どうでもよくない日記

とりとめない日記です。

想像力のはなし

「自分がされて嫌なことは、人にしちゃいけないよ」

というのは、子どもをしつける際の常套句だけれど、
それに対して、自分は同じことされても平気だもん、
みたいなことを言い返してくる子がいる。
 
実際人を傷つけた(傷つけうることをした)という事実をスルーして、
「自分」の問題にすり替えてしまう。
視野が狭く経験も多くない子どもに対して、
「自分でない人」を想像させるのはきっと難しい。
屁理屈めいた反論を言いたくなるのも無理のないことかもしれない。
いろんな人生経験を積んで、いろんな人と会っていくうちに、
そうした想像力は身についていくのだと思う。
 
 
で最近、セクハラ野次が問題になって、
ネット上でもしばしばセクハラに関する議論が起きているのを見かけたのだけど、
ある時
「男性は、妻や娘がされていたらどうか、と想像するとピンときやすいらしいけど、
そうではなくて、自分自身が同じことをされてどうなのか、考えてみるべきではないか。
そうでなくては根本的に理解できてないのと同じ」
というような意見に対して
「ぼくは女性じゃないから性的なことされても(言われても)別に平気ですよ」
的な発言が散見されて、いい大人が子どもと同じこと言ってる…と驚いた。

***

▶ **やること**:
1. 想像力についての日記から、「屁理屈めいた反論を言いたくなるのも無理のないことかもしれない。」から「そうではなくて、自分自身が同じことをされてどうなのか、考えてみるべきではないか。」までをすべて書き写すこと。
2. 想像力についての日記を、終わっている箇所の続きから書き継ぐこと。

▶ **資料**:
***

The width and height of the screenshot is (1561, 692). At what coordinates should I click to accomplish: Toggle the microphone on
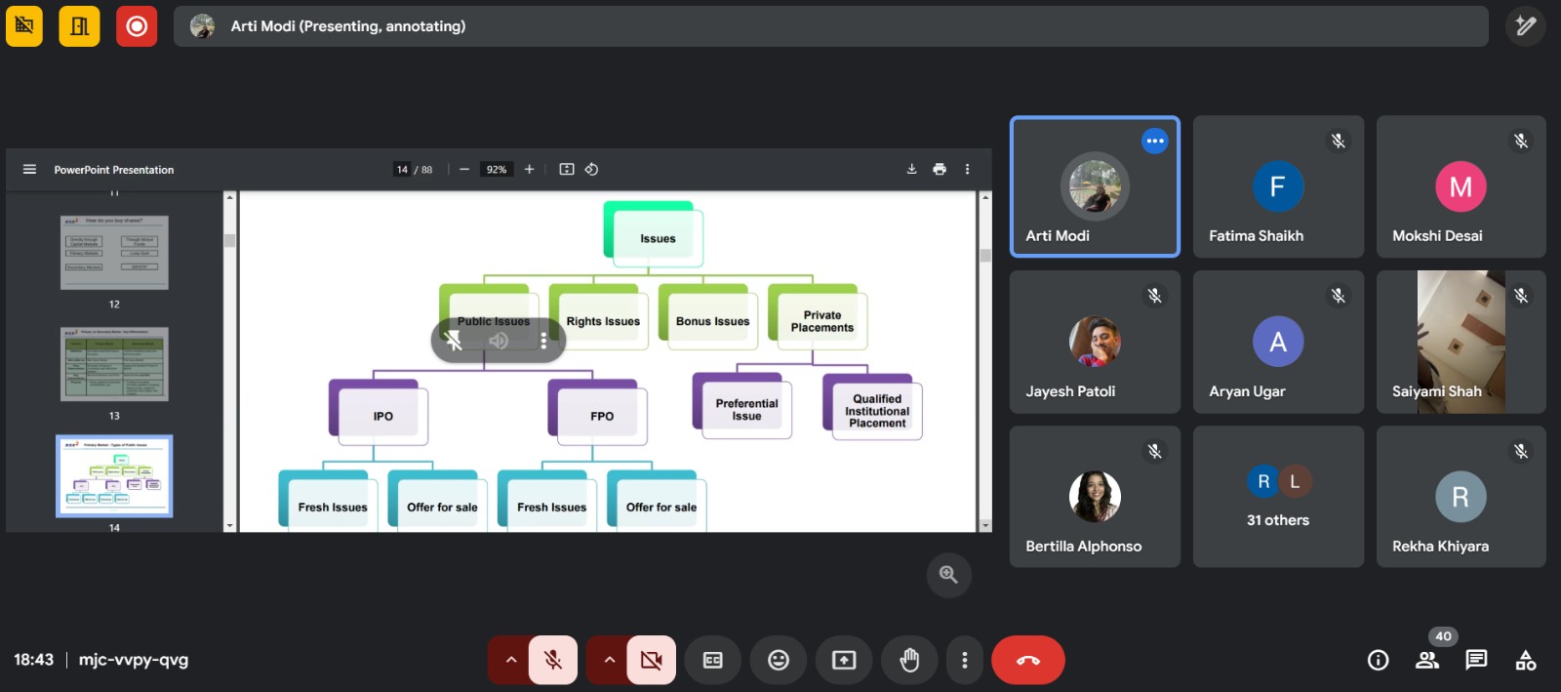[x=553, y=661]
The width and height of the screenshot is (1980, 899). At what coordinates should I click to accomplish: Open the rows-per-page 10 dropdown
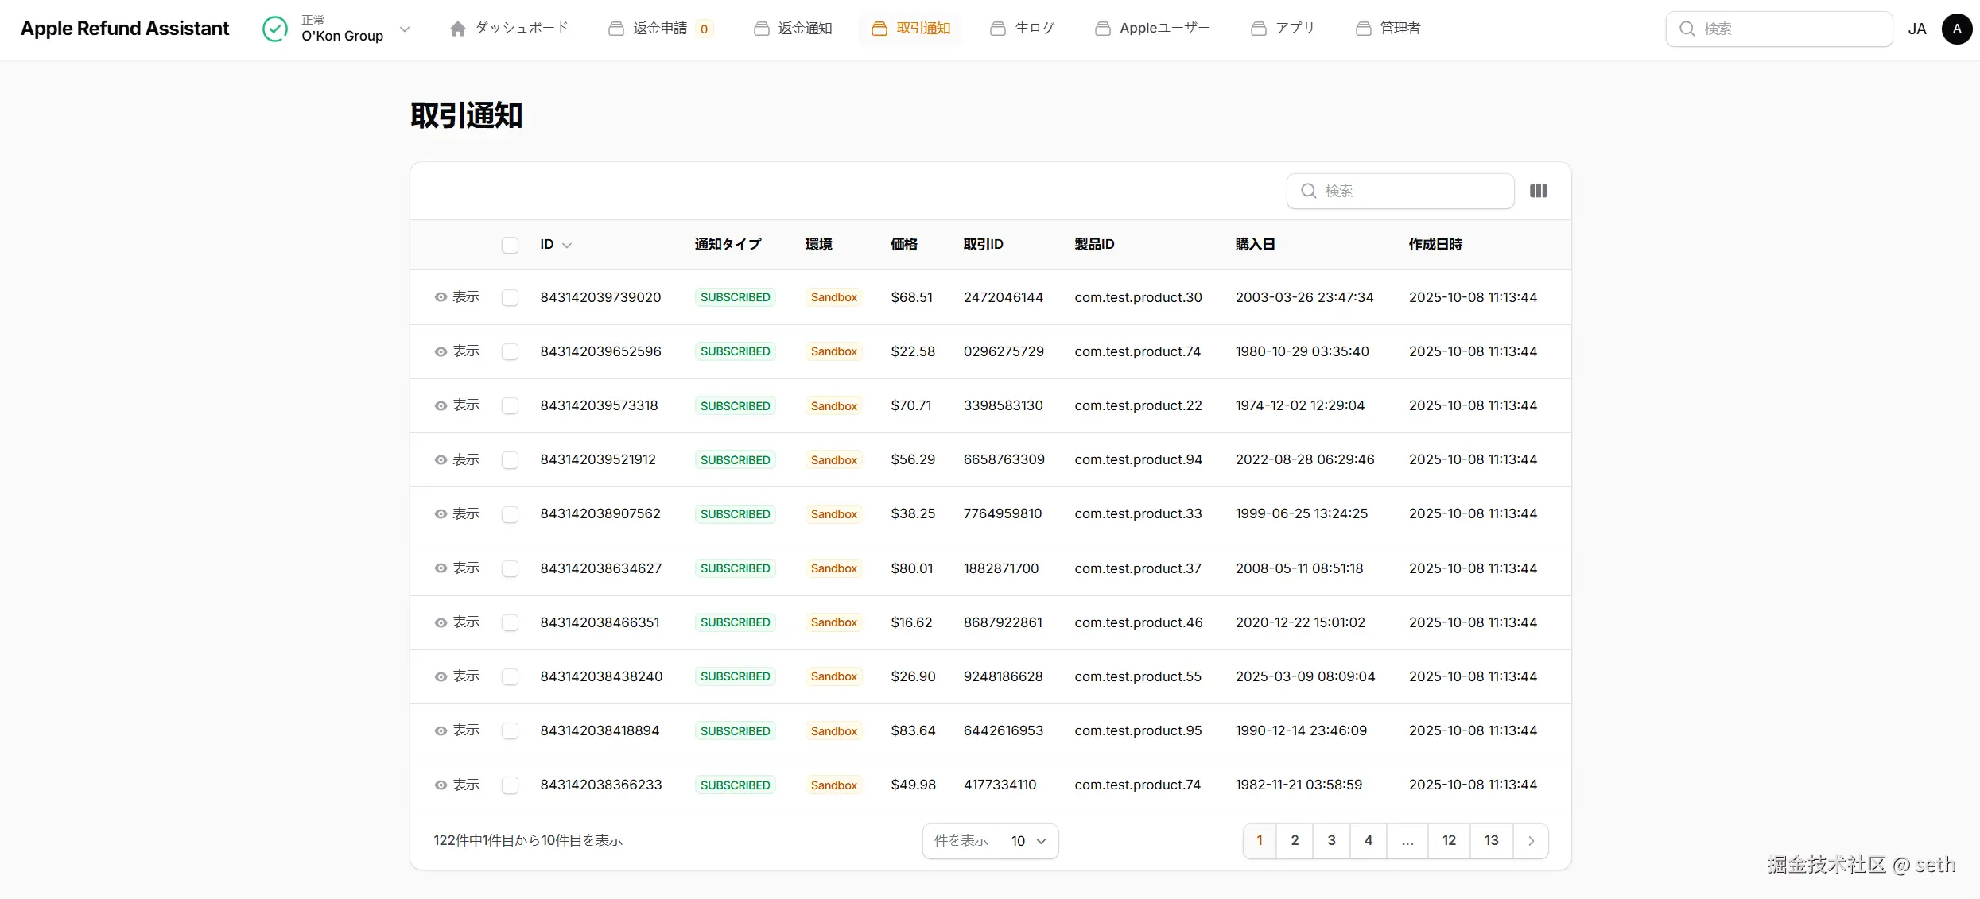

***

▶ **タスク別の解答**:
1.
屁理屈めいた反論を言いたくなるのも無理のないことかもしれない。
いろんな人生経験を積んで、いろんな人と会っていくうちに、
そうした想像力は身についていくのだと思う。
 
 
で最近、セクハラ野次が問題になって、
ネット上でもしばしばセクハラに関する議論が起きているのを見かけたのだけど、
ある時
「男性は、妻や娘がされていたらどうか、と想像するとピンときやすいらしいけど、
そうではなくて、自分自身が同じことをされてどうなのか、考えてみるべきではないか。

2.
要は
「わたしはあなたじゃないから同じことされても平気です、
だからあなたも平気なはずです、いや平気であるべきだ」
って言ってるわけで、むちゃくちゃだ。
 
あなたにとっては「こんなことくらい」なのかもしれない。
でもだからと言って、「こんなこと」で済ませられない人がたしかにいるという事実を
スルーしていいわけではない。
 
(そもそもほんとに平気なのかどうかも怪しい。
まったく性的関係にないどころか親しくもない相手に、
プライベートな性のこと、体のことをズケズケ言われたり、
勝手に品定めされたりしても、ほんとに、ほんとに何とも思わないのだろうか?)
 
それと、平気だ、ということは、強さや正しさとイコールではない。
いつも平気でなければいけない、
平気でなくても平気なふりをしなければいけないなんてことは決してないはずだ。
誰だって、傷つけられたら傷ついたと言っていい。
「こんなことくらいで騒ぐ方がおかしい」なんて口封じは、誰のためにもならない。
ただ息苦しくなっていくだけだ。
 
 
 
わたしはあなたじゃない。
「だから考えたってわからない」
ではなくて、
「だからこそ想像力を働かせ、思いやらなければいけない」
をわたしは選びたい。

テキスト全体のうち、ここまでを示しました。